Records from a dataset:

--- begin ---

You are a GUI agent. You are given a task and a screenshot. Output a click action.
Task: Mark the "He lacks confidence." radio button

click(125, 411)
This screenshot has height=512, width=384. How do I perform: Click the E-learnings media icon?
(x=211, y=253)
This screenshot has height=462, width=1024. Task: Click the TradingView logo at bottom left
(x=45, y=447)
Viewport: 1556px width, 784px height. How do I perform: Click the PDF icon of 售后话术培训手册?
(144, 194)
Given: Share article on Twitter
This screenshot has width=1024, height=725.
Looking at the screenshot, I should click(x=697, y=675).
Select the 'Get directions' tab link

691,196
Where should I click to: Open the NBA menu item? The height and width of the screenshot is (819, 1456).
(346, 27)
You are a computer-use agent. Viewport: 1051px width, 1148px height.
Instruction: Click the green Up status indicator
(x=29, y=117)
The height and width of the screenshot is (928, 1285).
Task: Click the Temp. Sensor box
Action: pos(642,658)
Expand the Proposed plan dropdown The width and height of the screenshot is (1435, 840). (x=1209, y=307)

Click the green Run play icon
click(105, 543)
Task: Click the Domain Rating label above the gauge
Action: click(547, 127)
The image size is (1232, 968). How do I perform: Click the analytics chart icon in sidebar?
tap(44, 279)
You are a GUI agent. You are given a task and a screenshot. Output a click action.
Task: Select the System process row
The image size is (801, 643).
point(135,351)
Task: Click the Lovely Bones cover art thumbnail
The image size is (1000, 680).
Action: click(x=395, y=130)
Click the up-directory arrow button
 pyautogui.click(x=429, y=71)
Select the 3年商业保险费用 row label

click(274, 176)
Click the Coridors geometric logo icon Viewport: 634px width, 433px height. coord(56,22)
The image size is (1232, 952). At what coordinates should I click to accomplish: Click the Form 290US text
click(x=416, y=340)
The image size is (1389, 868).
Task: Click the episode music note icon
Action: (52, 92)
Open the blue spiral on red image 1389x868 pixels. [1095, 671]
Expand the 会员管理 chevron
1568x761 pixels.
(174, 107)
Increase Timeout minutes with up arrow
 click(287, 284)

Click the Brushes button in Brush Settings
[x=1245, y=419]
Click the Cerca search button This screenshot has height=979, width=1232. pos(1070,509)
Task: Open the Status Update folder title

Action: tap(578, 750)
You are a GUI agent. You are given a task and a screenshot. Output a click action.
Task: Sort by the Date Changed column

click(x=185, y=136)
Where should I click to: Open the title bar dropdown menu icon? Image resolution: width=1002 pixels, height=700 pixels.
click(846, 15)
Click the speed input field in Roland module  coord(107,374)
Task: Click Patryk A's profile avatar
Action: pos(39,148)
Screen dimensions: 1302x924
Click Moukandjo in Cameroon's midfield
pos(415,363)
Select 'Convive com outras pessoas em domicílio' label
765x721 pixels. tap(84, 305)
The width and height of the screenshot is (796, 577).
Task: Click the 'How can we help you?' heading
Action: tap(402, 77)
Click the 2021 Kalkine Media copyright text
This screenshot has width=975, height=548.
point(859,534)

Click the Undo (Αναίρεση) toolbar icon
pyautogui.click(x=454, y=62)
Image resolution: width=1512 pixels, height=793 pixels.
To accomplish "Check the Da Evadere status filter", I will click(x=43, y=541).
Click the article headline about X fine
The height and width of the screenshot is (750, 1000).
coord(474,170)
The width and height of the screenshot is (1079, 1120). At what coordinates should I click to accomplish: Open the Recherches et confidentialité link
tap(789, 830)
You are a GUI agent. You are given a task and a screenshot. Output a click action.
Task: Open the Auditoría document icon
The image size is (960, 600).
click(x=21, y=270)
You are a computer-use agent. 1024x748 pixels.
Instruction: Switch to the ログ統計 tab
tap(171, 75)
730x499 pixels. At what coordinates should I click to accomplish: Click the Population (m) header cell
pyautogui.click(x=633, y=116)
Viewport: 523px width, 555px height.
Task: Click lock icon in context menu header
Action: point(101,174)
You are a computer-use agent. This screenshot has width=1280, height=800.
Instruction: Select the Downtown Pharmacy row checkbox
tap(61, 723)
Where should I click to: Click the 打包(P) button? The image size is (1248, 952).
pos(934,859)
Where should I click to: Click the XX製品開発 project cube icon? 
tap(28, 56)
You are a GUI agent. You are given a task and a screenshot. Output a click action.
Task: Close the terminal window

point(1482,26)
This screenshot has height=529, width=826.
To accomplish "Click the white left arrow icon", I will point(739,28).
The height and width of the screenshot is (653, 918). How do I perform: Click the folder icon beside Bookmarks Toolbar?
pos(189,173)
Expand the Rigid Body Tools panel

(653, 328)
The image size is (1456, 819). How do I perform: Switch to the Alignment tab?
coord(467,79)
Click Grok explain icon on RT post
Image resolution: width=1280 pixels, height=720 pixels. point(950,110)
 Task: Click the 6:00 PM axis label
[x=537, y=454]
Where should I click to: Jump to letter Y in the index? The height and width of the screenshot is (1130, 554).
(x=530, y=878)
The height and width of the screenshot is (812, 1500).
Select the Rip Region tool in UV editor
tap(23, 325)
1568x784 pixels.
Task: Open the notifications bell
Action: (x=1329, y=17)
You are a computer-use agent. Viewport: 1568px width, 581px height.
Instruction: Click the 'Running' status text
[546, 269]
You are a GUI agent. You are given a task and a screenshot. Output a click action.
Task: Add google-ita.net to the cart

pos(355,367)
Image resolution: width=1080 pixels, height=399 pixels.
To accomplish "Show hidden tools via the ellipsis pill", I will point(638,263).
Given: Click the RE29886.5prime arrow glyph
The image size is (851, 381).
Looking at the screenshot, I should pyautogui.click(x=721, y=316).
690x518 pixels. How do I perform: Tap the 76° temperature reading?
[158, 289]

--- end ---

DIRECTION: Please render all the lines of the items above as a numbered list, leaving out any blank lines.

EXPECTED OUTPUT:
1. You are a GUI agent. You are given a task and a screenshot. Output a click action.
2. Task: Mark the "He lacks confidence." radio button
3. click(125, 411)
4. This screenshot has height=512, width=384. How do I perform: Click the E-learnings media icon?
5. (x=211, y=253)
6. This screenshot has height=462, width=1024. Task: Click the TradingView logo at bottom left
7. (x=45, y=447)
8. Viewport: 1556px width, 784px height. How do I perform: Click the PDF icon of 售后话术培训手册?
9. (144, 194)
10. Given: Share article on Twitter
11. This screenshot has width=1024, height=725.
12. Looking at the screenshot, I should click(x=697, y=675).
13. Select the 'Get directions' tab link
14. 691,196
15. Where should I click to: Open the NBA menu item? The height and width of the screenshot is (819, 1456).
16. (346, 27)
17. You are a computer-use agent. Viewport: 1051px width, 1148px height.
18. Instruction: Click the green Up status indicator
19. (x=29, y=117)
20. The height and width of the screenshot is (928, 1285).
21. Task: Click the Temp. Sensor box
22. Action: pos(642,658)
23. Expand the Proposed plan dropdown The width and height of the screenshot is (1435, 840). (x=1209, y=307)
24. Click the green Run play icon
25. click(105, 543)
26. Task: Click the Domain Rating label above the gauge
27. Action: click(547, 127)
28. The image size is (1232, 968). How do I perform: Click the analytics chart icon in sidebar?
29. tap(44, 279)
30. You are a GUI agent. You are given a task and a screenshot. Output a click action.
31. Task: Select the System process row
32. The image size is (801, 643).
33. point(135,351)
34. Task: Click the Lovely Bones cover art thumbnail
35. The image size is (1000, 680).
36. Action: click(x=395, y=130)
37. Click the up-directory arrow button
38.  pyautogui.click(x=429, y=71)
39. Select the 3年商业保险费用 row label
40. click(274, 176)
41. Click the Coridors geometric logo icon Viewport: 634px width, 433px height. coord(56,22)
42. The image size is (1232, 952). At what coordinates should I click to accomplish: Click the Form 290US text
43. click(x=416, y=340)
44. The image size is (1389, 868).
45. Task: Click the episode music note icon
46. Action: (52, 92)
47. Open the blue spiral on red image 1389x868 pixels. [1095, 671]
48. Expand the 会员管理 chevron
49. 1568x761 pixels.
50. (174, 107)
51. Increase Timeout minutes with up arrow
52.  click(287, 284)
53. Click the Brushes button in Brush Settings
54. [x=1245, y=419]
55. Click the Cerca search button This screenshot has height=979, width=1232. pos(1070,509)
56. Task: Open the Status Update folder title
57. Action: tap(578, 750)
58. You are a GUI agent. You are given a task and a screenshot. Output a click action.
59. Task: Sort by the Date Changed column
60. click(x=185, y=136)
61. Where should I click to: Open the title bar dropdown menu icon? Image resolution: width=1002 pixels, height=700 pixels.
62. click(846, 15)
63. Click the speed input field in Roland module  coord(107,374)
64. Task: Click Patryk A's profile avatar
65. Action: pos(39,148)
66. Screen dimensions: 1302x924
67. Click Moukandjo in Cameroon's midfield
68. pos(415,363)
69. Select 'Convive com outras pessoas em domicílio' label
70. 765x721 pixels. tap(84, 305)
71. The width and height of the screenshot is (796, 577).
72. Task: Click the 'How can we help you?' heading
73. Action: tap(402, 77)
74. Click the 2021 Kalkine Media copyright text
75. This screenshot has width=975, height=548.
76. point(859,534)
77. Click the Undo (Αναίρεση) toolbar icon
78. pyautogui.click(x=454, y=62)
79. Image resolution: width=1512 pixels, height=793 pixels.
80. To accomplish "Check the Da Evadere status filter", I will click(x=43, y=541).
81. Click the article headline about X fine
82. The height and width of the screenshot is (750, 1000).
83. coord(474,170)
84. The width and height of the screenshot is (1079, 1120). At what coordinates should I click to accomplish: Open the Recherches et confidentialité link
85. tap(789, 830)
86. You are a GUI agent. You are given a task and a screenshot. Output a click action.
87. Task: Open the Auditoría document icon
88. The image size is (960, 600).
89. click(x=21, y=270)
90. You are a computer-use agent. 1024x748 pixels.
91. Instruction: Switch to the ログ統計 tab
92. tap(171, 75)
93. 730x499 pixels. At what coordinates should I click to accomplish: Click the Population (m) header cell
94. pyautogui.click(x=633, y=116)
95. Viewport: 523px width, 555px height.
96. Task: Click lock icon in context menu header
97. Action: point(101,174)
98. You are a computer-use agent. This screenshot has width=1280, height=800.
99. Instruction: Select the Downtown Pharmacy row checkbox
100. tap(61, 723)
101. Where should I click to: Click the 打包(P) button? The image size is (1248, 952).
102. pos(934,859)
103. Where should I click to: Click the XX製品開発 project cube icon? 
104. tap(28, 56)
105. You are a GUI agent. You are given a task and a screenshot. Output a click action.
106. Task: Close the terminal window
107. point(1482,26)
108. This screenshot has height=529, width=826.
109. To accomplish "Click the white left arrow icon", I will point(739,28).
110. The height and width of the screenshot is (653, 918). How do I perform: Click the folder icon beside Bookmarks Toolbar?
111. pos(189,173)
112. Expand the Rigid Body Tools panel
113. (653, 328)
114. The image size is (1456, 819). How do I perform: Switch to the Alignment tab?
115. coord(467,79)
116. Click Grok explain icon on RT post
117. Image resolution: width=1280 pixels, height=720 pixels. point(950,110)
118.  Task: Click the 6:00 PM axis label
119. [x=537, y=454]
120. Where should I click to: Jump to letter Y in the index? The height and width of the screenshot is (1130, 554).
121. (x=530, y=878)
122. The height and width of the screenshot is (812, 1500).
123. Select the Rip Region tool in UV editor
124. tap(23, 325)
125. 1568x784 pixels.
126. Task: Open the notifications bell
127. Action: (x=1329, y=17)
128. You are a computer-use agent. Viewport: 1568px width, 581px height.
129. Instruction: Click the 'Running' status text
130. [546, 269]
131. You are a GUI agent. You are given a task and a screenshot. Output a click action.
132. Task: Add google-ita.net to the cart
133. pos(355,367)
134. Image resolution: width=1080 pixels, height=399 pixels.
135. To accomplish "Show hidden tools via the ellipsis pill", I will point(638,263).
136. Given: Click the RE29886.5prime arrow glyph
137. The image size is (851, 381).
138. Looking at the screenshot, I should pyautogui.click(x=721, y=316).
139. 690x518 pixels. How do I perform: Tap the 76° temperature reading?
140. [158, 289]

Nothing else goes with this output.